:: Problem description ::
Could you copy out the blog comments below about love and jealousy word for word, from start to finish?

:: Provided text ::
========================

There can be times when a relationship takes someone’s attention away from someone else, but I believe that there is plenty of love to go around. What a tragic story based completely on lies. Jesus wants us to love everyone and how sad that she believed that her son being in love was going to change his love for her.
Dionne recently posted…31 Day Challenge: Grace to be me
Dionne, you really summed it up: it was all lies. Very tragic indeed. I am so grateful for a mother in law who welcomed another daughter into her life! Thanks for taking the time to share your thoughts.
I’m sometimes tempted to hold back love in small ways – when I’m busy, I tend to hoard my time and not give as freely of it to others. What a great reminder that, instead, love multiplies!
Dr. Ann recently posted…Be Confident In Conflict: How To Create A Spirit Of Cooperation
Oooh, a love hoarder. Now there’s a perspective I hadn’t considered, but I am guilty of that. Ack! Share and multiply, that is the way. Thanks for the fresh perspective, Dr. Ann.
Twitter: Soulstops
says:
what a sad story on so many levels…that the man couldn’t be an adult and say “no” to his mother, and his mother’s manipulation… I think we all have finite energy but if we connect with our infinite God, He will give us the love we need to love others well…great points about friendships…thanks, Kim
Dolly recently posted…Double Giveaway of Emily Wierenga’s book, Chasing Silhouettes…
You are right: fear and jealousy make us do terrible things to those we love, Dolly. However, you provide a simple and powerful answer: connect with him and he will provide in abundance. Thanks for bringing those points to the table!
Twitter: SUSZYCUE
says:
Wow, this was a compelling post. The story is so sad. I feel so blessed to have the love of a very good man. I have great joy in him and our children and grandchildren. I would say the love that is selfish really isn’t love.
Blessings for this one!
Well said, Leann! Selfish love is not love at all. Reading a story like this certainly brings our own blessings into focus as you note. Blessings back to you and thanks for stopping by.

========================

:: Entries supplied ::
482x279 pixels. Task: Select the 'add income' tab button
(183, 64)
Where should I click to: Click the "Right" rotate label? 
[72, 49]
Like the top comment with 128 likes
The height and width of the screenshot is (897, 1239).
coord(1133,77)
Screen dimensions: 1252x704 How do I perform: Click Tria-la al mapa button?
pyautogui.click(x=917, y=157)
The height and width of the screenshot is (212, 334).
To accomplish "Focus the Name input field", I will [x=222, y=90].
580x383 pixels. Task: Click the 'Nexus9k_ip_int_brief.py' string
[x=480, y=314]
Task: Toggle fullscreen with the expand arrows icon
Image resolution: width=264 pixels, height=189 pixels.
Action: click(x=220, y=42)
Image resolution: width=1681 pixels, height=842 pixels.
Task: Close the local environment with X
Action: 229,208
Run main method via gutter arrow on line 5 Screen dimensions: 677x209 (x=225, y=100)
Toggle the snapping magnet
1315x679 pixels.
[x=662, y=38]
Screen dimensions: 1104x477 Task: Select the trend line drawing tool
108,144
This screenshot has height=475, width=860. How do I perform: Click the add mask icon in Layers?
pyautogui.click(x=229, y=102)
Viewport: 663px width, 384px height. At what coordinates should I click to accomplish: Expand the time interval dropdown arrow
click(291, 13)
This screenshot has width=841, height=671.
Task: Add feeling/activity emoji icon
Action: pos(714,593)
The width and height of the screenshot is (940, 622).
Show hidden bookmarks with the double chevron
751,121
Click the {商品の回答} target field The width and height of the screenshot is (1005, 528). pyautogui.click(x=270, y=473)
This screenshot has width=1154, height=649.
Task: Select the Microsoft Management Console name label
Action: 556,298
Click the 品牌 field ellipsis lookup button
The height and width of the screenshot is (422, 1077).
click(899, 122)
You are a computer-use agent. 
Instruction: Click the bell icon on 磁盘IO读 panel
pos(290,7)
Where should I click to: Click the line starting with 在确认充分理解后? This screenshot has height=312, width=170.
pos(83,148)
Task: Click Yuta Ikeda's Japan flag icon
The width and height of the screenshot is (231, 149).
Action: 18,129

========================

:: Task answer ::
There can be times when a relationship takes someone’s attention away from someone else, but I believe that there is plenty of love to go around. What a tragic story based completely on lies. Jesus wants us to love everyone and how sad that she believed that her son being in love was going to change his love for her.
Dionne recently posted…31 Day Challenge: Grace to be me
Dionne, you really summed it up: it was all lies. Very tragic indeed. I am so grateful for a mother in law who welcomed another daughter into her life! Thanks for taking the time to share your thoughts.
I’m sometimes tempted to hold back love in small ways – when I’m busy, I tend to hoard my time and not give as freely of it to others. What a great reminder that, instead, love multiplies!
Dr. Ann recently posted…Be Confident In Conflict: How To Create A Spirit Of Cooperation
Oooh, a love hoarder. Now there’s a perspective I hadn’t considered, but I am guilty of that. Ack! Share and multiply, that is the way. Thanks for the fresh perspective, Dr. Ann.
Twitter: Soulstops
says:
what a sad story on so many levels…that the man couldn’t be an adult and say “no” to his mother, and his mother’s manipulation… I think we all have finite energy but if we connect with our infinite God, He will give us the love we need to love others well…great points about friendships…thanks, Kim
Dolly recently posted…Double Giveaway of Emily Wierenga’s book, Chasing Silhouettes…
You are right: fear and jealousy make us do terrible things to those we love, Dolly. However, you provide a simple and powerful answer: connect with him and he will provide in abundance. Thanks for bringing those points to the table!
Twitter: SUSZYCUE
says:
Wow, this was a compelling post. The story is so sad. I feel so blessed to have the love of a very good man. I have great joy in him and our children and grandchildren. I would say the love that is selfish really isn’t love.
Blessings for this one!
Well said, Leann! Selfish love is not love at all. Reading a story like this certainly brings our own blessings into focus as you note. Blessings back to you and thanks for stopping by.